Ukuran Potongan Sayuran IQF Indonesia: Panduan Pembeli 2026
IQFSayuranIndonesiaPengendalian MutuSpesifikasiAQLPengadaan

Ukuran Potongan Sayuran IQF Indonesia: Panduan Pembeli 2026

8/2/20269 menit baca

Buku pedoman praktis siap-2026 untuk menulis, mengukur, dan menegakkan spesifikasi ukuran potongan IQF di Indonesia. Termasuk ukuran potongan umum, toleransi realistis, metode sederhana kaliper/ayakan, dan sampling AQL sehingga Anda dapat menerbitkan RFQ yang jelas dan memverifikasi saat penerimaan.

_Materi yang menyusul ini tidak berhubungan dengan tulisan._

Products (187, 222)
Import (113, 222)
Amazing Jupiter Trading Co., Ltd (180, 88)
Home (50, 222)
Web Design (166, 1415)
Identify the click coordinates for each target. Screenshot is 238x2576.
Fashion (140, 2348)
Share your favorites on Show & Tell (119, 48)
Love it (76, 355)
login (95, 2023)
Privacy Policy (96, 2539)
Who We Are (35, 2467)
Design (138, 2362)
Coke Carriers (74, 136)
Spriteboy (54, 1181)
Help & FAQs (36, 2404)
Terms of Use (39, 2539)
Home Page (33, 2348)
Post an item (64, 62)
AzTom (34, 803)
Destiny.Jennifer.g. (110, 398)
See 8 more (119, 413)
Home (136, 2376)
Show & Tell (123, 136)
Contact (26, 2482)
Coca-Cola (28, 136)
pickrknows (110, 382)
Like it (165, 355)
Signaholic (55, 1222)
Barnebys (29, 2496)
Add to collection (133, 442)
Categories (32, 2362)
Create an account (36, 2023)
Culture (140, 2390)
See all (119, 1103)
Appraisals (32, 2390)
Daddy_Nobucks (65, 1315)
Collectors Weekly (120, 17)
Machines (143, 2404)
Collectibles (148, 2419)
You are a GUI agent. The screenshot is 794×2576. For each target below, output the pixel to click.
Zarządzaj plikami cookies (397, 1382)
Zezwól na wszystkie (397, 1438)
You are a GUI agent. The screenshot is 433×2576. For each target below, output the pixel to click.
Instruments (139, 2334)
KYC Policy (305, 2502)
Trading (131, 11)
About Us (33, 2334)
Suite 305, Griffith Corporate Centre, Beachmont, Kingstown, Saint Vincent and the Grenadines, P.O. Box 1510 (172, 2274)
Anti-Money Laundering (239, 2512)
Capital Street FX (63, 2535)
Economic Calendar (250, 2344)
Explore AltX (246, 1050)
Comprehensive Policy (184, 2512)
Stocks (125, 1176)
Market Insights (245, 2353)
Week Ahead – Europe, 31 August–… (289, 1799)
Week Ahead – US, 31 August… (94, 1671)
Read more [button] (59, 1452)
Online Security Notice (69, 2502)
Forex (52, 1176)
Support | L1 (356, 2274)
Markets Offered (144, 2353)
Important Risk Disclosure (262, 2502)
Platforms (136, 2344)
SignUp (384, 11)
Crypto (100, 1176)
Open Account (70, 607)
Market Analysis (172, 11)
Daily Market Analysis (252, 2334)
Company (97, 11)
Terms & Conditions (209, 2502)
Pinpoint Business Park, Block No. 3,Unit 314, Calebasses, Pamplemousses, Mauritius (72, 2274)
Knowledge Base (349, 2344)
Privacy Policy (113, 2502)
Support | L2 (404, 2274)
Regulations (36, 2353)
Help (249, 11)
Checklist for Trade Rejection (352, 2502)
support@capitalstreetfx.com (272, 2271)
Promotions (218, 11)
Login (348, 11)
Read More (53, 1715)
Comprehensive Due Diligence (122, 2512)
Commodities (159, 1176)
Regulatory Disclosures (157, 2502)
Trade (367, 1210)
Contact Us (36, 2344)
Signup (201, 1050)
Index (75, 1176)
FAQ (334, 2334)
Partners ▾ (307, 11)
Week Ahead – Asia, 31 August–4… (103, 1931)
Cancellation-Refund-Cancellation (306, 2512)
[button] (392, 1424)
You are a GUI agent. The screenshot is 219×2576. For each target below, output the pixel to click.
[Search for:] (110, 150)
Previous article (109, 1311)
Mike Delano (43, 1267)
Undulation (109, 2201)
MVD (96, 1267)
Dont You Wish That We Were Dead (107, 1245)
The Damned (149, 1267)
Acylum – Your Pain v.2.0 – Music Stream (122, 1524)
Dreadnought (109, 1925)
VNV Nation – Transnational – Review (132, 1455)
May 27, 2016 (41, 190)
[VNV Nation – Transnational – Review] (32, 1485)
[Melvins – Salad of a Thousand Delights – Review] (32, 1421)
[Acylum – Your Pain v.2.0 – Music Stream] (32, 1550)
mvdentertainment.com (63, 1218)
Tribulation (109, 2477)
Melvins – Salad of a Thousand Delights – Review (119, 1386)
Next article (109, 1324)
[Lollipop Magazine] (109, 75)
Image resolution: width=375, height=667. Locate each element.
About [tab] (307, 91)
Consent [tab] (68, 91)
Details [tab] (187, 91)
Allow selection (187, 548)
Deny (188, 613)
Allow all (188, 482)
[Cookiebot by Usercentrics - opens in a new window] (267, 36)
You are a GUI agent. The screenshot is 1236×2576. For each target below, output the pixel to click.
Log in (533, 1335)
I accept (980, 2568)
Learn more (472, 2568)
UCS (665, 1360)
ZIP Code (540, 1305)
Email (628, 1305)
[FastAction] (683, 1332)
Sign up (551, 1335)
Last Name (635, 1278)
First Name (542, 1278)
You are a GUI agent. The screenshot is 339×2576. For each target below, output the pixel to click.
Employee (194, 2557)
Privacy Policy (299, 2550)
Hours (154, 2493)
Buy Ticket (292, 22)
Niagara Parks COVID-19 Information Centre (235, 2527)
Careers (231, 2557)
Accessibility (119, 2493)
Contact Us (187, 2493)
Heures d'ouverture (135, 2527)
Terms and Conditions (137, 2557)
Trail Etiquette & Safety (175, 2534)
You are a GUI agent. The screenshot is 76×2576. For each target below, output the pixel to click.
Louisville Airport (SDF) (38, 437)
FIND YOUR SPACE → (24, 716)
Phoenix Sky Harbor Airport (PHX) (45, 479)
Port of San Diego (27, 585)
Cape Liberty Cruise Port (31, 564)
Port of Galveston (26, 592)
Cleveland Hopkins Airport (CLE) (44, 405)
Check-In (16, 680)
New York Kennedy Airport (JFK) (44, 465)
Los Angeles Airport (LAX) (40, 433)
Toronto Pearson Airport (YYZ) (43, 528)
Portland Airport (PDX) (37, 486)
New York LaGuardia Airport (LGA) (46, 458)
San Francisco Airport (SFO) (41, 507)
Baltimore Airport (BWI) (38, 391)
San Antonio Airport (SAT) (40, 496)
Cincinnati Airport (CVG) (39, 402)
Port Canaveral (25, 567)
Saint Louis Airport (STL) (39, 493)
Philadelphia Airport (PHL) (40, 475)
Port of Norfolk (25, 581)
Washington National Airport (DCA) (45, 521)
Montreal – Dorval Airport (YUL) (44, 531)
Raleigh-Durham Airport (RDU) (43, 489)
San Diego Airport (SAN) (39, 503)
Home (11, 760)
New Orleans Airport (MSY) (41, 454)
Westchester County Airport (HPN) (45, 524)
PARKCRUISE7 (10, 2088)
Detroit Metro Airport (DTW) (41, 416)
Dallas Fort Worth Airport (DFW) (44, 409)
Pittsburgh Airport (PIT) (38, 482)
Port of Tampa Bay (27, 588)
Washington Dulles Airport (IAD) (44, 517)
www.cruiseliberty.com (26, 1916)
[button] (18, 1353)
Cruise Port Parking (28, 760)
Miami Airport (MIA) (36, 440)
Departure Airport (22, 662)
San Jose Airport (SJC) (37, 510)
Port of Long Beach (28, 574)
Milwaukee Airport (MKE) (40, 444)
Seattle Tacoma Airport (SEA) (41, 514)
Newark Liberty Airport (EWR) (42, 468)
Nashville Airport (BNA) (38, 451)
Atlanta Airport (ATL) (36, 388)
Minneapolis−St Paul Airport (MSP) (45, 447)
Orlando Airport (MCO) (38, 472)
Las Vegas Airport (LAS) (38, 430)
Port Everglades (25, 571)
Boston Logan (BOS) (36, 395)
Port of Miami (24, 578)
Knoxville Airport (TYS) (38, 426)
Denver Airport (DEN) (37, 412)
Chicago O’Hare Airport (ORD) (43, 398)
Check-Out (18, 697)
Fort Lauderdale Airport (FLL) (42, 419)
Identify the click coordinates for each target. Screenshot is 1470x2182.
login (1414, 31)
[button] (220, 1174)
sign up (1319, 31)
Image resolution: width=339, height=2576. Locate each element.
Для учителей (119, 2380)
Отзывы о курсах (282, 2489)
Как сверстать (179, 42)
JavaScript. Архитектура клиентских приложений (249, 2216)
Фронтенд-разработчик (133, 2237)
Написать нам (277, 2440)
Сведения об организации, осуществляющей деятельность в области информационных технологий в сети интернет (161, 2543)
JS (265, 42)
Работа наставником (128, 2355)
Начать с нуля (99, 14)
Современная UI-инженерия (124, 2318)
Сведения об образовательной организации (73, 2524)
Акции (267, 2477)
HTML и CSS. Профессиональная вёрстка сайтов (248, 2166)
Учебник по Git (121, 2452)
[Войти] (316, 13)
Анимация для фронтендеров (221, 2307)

Jika Anda pernah membuka kontainer dan menemukan dadu wortel terlalu kecil, buncis terlalu panjang, atau kuntum brokoli yang tidak matang merata, Anda tidak sendirian. Ketidaksesuaian ukuran adalah alasan paling umum mengapa sayuran IQF diberi catatan saat penerimaan. Kabar baiknya, Anda dapat mencegah 90% masalah tersebut dengan spesifikasi ukuran potongan yang presisi dan dapat diuji yang dapat dijalankan oleh pemroses di Indonesia. Berikut buku pedoman siap-2026 yang kami gunakan.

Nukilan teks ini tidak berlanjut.